_PASSAGE CHOISI:_
Graffitis et Street Art à Ibiza : une histoire qui s’affirme !
22 novembre 2022Franchement le Street Art à Ibiza n’est pas inscrit dans l’ADN de l’île. Lors de mes 1ères vacances, on pouvait juste découvrir quelques logos « PEACE » taggés sur les murs. On venait à Ibiza pour la nature préservée au Nord de l’île, ses somptueux champs d’amandiers plantés dans une terre ocre, admirer un coucher de soleil au rythme des percutions à Cala Benirrás, profiter des charmantes petites criques sauvages que l’île a à offrir. Pendant ce temps au Sud Est de l’île, les clubbers du monde entier se massaient dans les boites de nuit les plus folles au son des DJ internationaux. Et au Sud Ouest, le tourisme « low cost » détruisait petit à petit la plus belle baie de l’île, celle de San Antonio. Une terre pleine de contrastes et de contradictions, où il fait bon flâner et profiter de la douceur du climat. Rien de très artistique au programme ; mais voilà que certains lieux abandonnés et isolés ont commencé à faire de l’œil au graffeurs locaux et Barcelonais. Et puis il y a 12 années naissait le Bloop Festival avec comme Mojo « Art is for everybody » qui allait petit à petit colorer les murs d’Ibiza avec des œuvres XXL d’artistes de renoms. Lors de mon dernier passage sur l’île, j’ai décidé de faire un petit état des lieux de la scène Street Art à Ibiza et je dois vous l’avouer ; elle est beaucoup plus développée que je ne l’aurais pensé.
Le Festival Club : un club abandonné aussi éphémère qu’iconique !
Le Festival Club est le 1er club monumental qui a vu le jour à Ibiza en 1972 ! Un immense amphithéâtre imbriqué de plus petits amphithéâtres. Un lieu surdimensionné niché au cœur de la foret de Sant Josep de sa Talaia. Un lieu où des milliers de clubbers fantaisistes ont festoyé pendant deux années. Aussi grandiose qu’éphémère le Festival Club a fermé ses portes en 1974 impacté directement par le choc pétrolier de 73 qui a fait disparaître la faune estivale de l’île. Le lieu faute de moyen ne ré-ouvrira jamais et deviendra un spot idéal dans les années 80 et 90 pour les raves illégales… Les graffeurs commenceront d’ailleurs à investir celui-ci dans les années 90.
Chaotique, comme tout lieu abandonné ; il ne reste de sa splendeur que la typographie utilisée pour son nom gravée dans la pierre qui me fait immédiatement penser au film La Party de Blake Edwards. Les visages déchirés d’un graffeur Barcelonais rendent le lieu flippant et le chaos entre Blazes, tags et œuvres étranges est à son apogée !
Il n’en reste pas moins, qu’au détour d’un mur éboulé, de jolies surprises sont à découvrir ! Etonnamment je reconnais quelques signatures et commence à comprendre que le Festival Club est aussi devenu un terrain de jeu pour les artistes étrangers de passage sur l’île. Le Français Rise Up y a réalisé un magnifique lion et on retrouve également les caractères très fun de OX-Alien, un artiste de Rotterdam.

Éléments d'un jeu de données:
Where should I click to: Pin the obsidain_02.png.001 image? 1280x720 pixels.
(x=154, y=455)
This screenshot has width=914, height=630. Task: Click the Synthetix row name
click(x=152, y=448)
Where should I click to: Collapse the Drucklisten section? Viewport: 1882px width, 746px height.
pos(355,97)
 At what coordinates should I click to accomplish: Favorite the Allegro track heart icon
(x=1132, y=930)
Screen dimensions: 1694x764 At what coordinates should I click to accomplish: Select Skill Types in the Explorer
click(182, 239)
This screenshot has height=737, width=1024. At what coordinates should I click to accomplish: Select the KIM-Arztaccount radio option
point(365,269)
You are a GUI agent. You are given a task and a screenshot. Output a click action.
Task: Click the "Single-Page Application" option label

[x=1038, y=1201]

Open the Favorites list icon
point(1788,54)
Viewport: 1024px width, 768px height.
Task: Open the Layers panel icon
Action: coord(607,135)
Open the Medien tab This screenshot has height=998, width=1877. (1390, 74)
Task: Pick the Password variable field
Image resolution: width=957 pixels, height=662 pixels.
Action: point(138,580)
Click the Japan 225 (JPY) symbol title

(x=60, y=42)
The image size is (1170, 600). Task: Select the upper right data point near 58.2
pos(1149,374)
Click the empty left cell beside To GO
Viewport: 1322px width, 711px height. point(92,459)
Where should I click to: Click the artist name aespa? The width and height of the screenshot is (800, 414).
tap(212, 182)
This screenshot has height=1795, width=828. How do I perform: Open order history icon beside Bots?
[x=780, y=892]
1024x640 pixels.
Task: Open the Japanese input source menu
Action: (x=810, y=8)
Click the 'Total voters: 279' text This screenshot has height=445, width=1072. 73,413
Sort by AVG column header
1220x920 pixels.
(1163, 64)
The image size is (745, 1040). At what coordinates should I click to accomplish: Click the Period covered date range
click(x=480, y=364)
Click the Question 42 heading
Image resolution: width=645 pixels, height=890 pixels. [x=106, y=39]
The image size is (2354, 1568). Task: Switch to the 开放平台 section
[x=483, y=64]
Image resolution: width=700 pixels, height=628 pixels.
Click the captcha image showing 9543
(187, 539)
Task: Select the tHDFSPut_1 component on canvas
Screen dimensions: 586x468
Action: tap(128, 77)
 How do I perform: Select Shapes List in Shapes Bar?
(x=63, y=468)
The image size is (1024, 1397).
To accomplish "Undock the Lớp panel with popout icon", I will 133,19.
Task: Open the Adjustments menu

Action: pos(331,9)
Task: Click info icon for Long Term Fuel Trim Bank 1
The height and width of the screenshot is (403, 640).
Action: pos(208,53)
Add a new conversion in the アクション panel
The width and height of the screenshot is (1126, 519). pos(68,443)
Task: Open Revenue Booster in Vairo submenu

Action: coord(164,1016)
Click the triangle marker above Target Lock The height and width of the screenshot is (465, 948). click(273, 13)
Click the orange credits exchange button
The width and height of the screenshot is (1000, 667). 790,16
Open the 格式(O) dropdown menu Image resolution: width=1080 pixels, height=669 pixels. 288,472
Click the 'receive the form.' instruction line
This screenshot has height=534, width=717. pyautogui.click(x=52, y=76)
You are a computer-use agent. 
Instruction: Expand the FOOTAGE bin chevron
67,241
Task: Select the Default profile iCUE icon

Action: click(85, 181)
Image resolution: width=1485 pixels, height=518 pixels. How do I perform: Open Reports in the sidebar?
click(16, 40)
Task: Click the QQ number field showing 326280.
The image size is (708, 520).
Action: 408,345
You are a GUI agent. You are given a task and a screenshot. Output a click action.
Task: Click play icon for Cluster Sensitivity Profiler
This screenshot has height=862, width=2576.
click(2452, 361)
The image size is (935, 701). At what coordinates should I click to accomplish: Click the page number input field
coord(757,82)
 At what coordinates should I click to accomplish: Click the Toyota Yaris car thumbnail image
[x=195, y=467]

_OBJECTIF ÉNONCÉ:_
Répondez, s'il vous plaît, à ces questions sur le passage choisi, en numérotant les réponses de la même façon :
1. En quelle année le Festival Club a-t-il fermé ses portes ?
2. Quelle devise accompagnait la naissance du Bloop Festival ?
3. De quelle ville vient l'artiste OX-Alien ?

_RÉPONSE À L'EXERCICE:_
1. En 1974.
2. « Art is for everybody ».
3. De Rotterdam.